El rescate de los objetos arqueológicos y osamentas está avanzado. El análisis en laboratorio ya comenzó. Sin embargo, una vez que esta fase concluya, más bien empiezan los mayores trabajos: los que harán diferentes científicos para dilucidar mejor quiénes habitaron este terreno, cómo eran y cuáles eran sus actividades.
Felipe Sol Castillo, arqueólogo contratado para hacer la evaluación del sitio y realizar el rescate y análisis, explicó los diferentes estudios. A corto plazo, estos serían los primeros:
Radar de penetración. Este se hizo anteriormente, buscaba identificar los rasgos arqueológicos y dónde estaban antes de comenzar a excavar.
Prospección local. Este estudio ya está en desarrollo. Busca conocer la distribución de los materiales en el terreno, ubicar las casas, las tumbas y los distintos rasgos culturales.
Fotogrametría y estudios con dron. Para documentar y mapear los rasgos excavados.
Análisis cerámico. Permitirá conocer la época en la que fueron utilizadas las piezas, la densidad de la población y los hábitos de preparación de alimentos.
Estudio de herramientas de piedra. Dará pistas de actividades de preparación de alimentos, fabricación de herramientas y trabajos en madera y si había especialización artesanal.
Análisis osteológico (de los esqueletos encontrados). Ayudará a conocer datos demográficos, de salud, de calidad de vida y de diferenciación según sexo y clase social.

Evaluación de los huesos de fauna. Para saber con cuáles animales convivían, qué cazaban y consumían.
Estudio paleobotánico (de las semillas). Para conocer sobre la dieta que tenían.
Estudios a futuro

Luis Alberto Sánchez Herrera, arqueólogo del Museo Nacional de Costa Rica (MNCR) y que ha fiscalizado las labores de rescate, informó sobre otros análisis que se harán más a futuro.
Se trata, afirmó, de estudios más especializados sobre la dieta, movilidad de las poblaciones y de ADN precolombinos.
“En los dientes quedaron residuos microscópicos de los alimentos vegetales consumidos, como maíz, ayote, frutas, etcétera, los cuales pueden llegar a ser identificados por métodos comparativos”, expuso.
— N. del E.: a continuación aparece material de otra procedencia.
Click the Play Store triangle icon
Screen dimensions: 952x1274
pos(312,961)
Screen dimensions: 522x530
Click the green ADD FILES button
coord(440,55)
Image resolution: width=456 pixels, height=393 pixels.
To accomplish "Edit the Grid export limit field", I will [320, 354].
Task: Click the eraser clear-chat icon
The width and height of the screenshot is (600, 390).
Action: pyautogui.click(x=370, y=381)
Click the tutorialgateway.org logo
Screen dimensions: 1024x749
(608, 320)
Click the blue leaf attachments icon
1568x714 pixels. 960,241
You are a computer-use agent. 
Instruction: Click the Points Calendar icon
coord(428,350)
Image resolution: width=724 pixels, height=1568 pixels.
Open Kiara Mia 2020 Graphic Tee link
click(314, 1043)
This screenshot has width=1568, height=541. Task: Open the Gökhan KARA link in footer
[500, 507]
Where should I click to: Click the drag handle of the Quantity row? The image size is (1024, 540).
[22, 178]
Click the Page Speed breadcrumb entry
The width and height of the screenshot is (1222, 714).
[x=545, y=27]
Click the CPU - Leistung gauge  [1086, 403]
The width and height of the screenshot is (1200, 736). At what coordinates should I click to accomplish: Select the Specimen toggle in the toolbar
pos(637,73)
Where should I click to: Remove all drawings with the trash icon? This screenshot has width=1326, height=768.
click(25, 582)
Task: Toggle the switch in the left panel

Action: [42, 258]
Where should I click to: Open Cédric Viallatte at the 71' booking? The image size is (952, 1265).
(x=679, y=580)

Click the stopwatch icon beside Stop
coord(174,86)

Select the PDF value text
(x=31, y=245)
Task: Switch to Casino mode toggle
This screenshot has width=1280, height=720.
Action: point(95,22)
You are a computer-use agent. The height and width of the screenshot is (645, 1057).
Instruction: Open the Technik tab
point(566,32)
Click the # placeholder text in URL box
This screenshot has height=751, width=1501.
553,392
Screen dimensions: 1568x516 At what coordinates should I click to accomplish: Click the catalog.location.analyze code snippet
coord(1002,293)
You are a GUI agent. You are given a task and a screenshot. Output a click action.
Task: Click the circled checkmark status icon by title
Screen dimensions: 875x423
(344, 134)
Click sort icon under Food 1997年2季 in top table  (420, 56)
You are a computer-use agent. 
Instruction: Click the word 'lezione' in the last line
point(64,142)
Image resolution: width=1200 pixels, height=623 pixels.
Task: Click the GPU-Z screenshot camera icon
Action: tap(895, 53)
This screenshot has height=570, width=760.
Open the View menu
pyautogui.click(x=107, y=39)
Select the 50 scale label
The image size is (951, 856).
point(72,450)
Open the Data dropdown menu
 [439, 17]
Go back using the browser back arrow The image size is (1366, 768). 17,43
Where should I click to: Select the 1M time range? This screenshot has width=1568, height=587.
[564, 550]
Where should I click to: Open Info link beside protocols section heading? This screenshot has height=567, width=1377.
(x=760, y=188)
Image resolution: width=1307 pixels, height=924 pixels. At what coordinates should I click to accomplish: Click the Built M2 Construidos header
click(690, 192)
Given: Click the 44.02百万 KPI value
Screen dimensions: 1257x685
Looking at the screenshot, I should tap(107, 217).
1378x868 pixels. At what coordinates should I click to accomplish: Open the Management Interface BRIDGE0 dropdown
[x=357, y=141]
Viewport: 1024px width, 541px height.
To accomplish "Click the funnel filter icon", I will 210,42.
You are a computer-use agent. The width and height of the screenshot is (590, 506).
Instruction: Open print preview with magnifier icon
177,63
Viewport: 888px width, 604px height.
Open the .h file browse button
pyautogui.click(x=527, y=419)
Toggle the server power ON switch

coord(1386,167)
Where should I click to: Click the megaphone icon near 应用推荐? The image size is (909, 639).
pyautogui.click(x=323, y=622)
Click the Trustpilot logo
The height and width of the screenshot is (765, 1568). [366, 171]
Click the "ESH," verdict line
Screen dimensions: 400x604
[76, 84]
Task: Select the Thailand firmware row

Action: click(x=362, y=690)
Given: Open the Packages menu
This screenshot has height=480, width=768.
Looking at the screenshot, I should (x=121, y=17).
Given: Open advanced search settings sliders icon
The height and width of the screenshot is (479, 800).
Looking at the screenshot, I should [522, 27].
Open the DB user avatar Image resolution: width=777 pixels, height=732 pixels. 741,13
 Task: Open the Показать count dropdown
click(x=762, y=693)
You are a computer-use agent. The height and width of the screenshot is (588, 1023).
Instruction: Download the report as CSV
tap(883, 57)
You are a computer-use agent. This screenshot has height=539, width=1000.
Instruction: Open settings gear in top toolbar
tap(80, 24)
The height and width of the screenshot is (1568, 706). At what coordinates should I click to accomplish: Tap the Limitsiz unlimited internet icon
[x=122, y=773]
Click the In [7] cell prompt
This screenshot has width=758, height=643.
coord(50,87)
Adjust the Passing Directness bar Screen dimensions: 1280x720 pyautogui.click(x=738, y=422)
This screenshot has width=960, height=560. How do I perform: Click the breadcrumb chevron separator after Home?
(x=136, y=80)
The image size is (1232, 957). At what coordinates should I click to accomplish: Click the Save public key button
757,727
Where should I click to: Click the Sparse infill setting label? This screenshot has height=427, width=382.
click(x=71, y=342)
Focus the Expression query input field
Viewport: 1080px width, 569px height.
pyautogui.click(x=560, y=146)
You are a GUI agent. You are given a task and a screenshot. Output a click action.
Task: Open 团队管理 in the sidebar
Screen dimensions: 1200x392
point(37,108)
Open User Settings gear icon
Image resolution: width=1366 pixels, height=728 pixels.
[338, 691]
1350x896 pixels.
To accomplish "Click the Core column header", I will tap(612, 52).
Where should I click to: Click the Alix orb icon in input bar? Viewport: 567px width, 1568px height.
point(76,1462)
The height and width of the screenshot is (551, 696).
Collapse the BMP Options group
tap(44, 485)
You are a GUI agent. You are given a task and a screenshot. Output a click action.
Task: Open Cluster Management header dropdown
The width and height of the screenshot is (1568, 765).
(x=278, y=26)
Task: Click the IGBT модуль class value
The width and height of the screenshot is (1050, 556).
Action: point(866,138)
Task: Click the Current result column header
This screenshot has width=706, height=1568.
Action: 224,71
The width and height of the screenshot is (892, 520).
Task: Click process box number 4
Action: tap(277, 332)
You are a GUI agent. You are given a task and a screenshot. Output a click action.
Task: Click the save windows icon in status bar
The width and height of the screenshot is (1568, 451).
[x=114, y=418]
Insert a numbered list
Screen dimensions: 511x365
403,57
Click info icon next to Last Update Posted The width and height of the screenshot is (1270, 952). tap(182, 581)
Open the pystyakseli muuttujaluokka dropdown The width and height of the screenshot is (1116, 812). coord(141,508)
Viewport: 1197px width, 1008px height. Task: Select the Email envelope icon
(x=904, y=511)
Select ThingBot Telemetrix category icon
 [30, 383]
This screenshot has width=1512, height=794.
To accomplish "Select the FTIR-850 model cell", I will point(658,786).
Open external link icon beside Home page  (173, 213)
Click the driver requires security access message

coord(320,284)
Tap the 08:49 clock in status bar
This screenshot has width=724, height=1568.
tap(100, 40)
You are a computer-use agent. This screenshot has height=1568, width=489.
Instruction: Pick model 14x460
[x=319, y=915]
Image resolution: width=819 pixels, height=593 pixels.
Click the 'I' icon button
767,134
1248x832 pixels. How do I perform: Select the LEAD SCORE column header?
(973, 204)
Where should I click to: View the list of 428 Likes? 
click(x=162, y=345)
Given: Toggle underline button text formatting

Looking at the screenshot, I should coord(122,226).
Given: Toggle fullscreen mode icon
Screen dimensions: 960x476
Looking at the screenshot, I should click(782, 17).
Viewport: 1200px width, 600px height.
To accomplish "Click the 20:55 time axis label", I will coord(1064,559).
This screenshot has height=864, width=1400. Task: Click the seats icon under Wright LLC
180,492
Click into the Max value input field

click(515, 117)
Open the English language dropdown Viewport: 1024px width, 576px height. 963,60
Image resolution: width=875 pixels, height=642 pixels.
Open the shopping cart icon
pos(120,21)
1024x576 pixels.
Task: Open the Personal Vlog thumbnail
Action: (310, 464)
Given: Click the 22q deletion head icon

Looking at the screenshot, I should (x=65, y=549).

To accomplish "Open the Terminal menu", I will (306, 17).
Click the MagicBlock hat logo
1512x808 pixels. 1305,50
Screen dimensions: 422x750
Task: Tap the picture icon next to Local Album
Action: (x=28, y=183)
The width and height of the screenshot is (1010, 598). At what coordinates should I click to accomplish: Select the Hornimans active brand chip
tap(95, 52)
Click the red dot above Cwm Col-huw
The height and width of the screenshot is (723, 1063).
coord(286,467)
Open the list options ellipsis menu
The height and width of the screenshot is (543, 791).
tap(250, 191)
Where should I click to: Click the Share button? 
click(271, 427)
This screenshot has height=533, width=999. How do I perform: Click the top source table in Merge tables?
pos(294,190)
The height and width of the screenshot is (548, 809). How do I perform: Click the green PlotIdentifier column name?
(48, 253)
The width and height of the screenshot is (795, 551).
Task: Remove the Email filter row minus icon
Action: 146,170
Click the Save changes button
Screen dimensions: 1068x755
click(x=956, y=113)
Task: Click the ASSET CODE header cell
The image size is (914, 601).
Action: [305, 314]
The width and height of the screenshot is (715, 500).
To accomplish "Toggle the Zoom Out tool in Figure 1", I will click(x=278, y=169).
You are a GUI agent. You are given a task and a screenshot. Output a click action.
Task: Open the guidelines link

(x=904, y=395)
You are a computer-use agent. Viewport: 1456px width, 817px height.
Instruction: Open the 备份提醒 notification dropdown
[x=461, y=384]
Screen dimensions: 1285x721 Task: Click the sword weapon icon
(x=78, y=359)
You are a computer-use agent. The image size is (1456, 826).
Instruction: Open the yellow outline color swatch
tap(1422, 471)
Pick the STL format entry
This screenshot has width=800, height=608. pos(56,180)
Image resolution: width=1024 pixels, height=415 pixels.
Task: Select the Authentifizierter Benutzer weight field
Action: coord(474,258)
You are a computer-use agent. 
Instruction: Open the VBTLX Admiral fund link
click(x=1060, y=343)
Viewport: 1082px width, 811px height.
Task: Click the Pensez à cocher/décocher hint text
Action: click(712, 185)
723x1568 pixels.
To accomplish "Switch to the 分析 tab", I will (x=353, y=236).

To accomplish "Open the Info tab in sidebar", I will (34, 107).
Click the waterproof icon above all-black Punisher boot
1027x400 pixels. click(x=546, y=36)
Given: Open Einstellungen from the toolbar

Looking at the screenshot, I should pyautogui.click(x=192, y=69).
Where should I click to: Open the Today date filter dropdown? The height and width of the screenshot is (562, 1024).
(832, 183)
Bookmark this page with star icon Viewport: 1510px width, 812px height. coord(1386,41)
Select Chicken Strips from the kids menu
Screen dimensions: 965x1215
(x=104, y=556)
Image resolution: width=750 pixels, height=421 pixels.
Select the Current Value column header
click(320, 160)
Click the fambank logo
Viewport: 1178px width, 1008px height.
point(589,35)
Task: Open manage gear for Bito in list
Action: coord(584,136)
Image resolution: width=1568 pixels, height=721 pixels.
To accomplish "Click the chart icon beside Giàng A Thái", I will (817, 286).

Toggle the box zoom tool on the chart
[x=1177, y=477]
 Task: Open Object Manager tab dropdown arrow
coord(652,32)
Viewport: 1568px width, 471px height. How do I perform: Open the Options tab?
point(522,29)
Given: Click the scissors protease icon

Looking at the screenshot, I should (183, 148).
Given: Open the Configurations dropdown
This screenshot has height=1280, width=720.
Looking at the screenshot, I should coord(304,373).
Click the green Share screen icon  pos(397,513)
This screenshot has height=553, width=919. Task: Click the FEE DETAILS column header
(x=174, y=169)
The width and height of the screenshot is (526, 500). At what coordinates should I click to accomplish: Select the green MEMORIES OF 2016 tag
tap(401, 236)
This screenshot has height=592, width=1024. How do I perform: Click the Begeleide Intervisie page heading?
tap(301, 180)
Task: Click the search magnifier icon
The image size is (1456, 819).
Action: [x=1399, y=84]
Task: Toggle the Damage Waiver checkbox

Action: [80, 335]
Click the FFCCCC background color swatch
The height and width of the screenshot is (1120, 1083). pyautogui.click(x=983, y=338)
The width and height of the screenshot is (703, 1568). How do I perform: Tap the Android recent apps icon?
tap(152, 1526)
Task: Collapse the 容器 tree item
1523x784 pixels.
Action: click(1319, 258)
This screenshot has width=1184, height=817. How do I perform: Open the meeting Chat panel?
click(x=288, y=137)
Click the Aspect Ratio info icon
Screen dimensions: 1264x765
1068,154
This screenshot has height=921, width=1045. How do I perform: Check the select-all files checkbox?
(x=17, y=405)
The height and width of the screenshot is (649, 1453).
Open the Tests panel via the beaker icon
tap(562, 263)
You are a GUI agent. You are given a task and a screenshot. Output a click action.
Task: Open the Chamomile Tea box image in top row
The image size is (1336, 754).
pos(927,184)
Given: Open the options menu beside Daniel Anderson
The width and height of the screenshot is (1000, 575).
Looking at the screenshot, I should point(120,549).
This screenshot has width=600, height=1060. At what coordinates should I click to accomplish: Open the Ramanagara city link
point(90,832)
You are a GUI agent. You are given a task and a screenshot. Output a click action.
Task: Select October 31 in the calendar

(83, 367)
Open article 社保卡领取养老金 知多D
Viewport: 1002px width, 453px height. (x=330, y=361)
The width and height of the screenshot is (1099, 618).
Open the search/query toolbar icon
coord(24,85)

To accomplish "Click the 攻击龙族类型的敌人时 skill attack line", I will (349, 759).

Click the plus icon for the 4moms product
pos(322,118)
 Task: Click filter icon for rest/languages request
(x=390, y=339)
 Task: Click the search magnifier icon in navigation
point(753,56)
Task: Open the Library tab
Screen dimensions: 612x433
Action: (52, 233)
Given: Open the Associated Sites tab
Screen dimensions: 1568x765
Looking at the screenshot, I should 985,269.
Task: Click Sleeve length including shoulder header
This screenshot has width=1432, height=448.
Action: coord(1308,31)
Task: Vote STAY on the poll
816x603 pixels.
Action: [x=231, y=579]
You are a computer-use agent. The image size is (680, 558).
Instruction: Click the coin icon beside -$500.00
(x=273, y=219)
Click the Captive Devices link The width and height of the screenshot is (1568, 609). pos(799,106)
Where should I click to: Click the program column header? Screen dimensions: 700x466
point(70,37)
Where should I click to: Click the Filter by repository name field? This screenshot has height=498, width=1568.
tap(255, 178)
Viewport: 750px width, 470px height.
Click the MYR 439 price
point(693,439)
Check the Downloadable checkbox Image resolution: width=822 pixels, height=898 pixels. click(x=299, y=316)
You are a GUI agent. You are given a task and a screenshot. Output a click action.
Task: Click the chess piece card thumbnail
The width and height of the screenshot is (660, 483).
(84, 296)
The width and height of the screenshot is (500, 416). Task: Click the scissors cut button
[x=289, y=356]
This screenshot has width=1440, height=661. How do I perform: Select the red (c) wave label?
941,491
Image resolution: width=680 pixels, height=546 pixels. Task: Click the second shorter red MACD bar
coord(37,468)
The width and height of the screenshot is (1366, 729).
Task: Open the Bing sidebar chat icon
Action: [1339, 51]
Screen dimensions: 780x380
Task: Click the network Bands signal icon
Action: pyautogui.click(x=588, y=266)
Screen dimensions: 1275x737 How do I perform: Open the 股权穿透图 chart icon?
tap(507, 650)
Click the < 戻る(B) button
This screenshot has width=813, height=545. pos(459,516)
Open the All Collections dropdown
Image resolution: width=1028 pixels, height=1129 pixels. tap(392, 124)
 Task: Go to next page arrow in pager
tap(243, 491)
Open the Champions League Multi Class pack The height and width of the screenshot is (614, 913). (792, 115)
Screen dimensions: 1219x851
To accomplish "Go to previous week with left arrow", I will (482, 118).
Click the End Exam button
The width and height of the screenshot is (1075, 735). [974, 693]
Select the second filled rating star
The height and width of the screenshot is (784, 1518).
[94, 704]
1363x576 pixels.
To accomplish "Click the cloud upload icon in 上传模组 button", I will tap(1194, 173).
Por otra parte, se pueden hacer análisis químicos aun más sofisticados como el análisis isotópico, que busca medir la presencia en grado variable de ciertos elementos químicos en los huesos y medio físico, con el propósito de relacionar esas mediciones con patrones de dieta y movilidad de aquellas poblaciones.
“Muestras de Agua Caliente y de muchos otros sitios de Costa Rica están siendo actualmente analizadas por la investigadora costarricense Yajaira Núñez Cortés, como parte de una beca posdoctoral en el Instituto Smithsonian de Panamá”, recalcó.

Finalmente, se encuentran los estudios de bio-distancia a partir de la comparación de la morfología dental y otros más sofisticados, como los de ADN antiguo para trazar vínculos genéticos entre las poblaciones precolombinas.
“Se espera que restos humanos de Agua Caliente que actualmente son parte de dos proyectos de las universidades de Harvard (E.E.U.U.) y John Moores de Liverpool (Inglaterra) bajo sendos convenios con el Museo Nacional, logren la extracción de ADN de los estos restos y permitan determinar grados de parentesco entre poblaciones a un nivel local, regional y más allá, en América Central”, expresó Sánchez.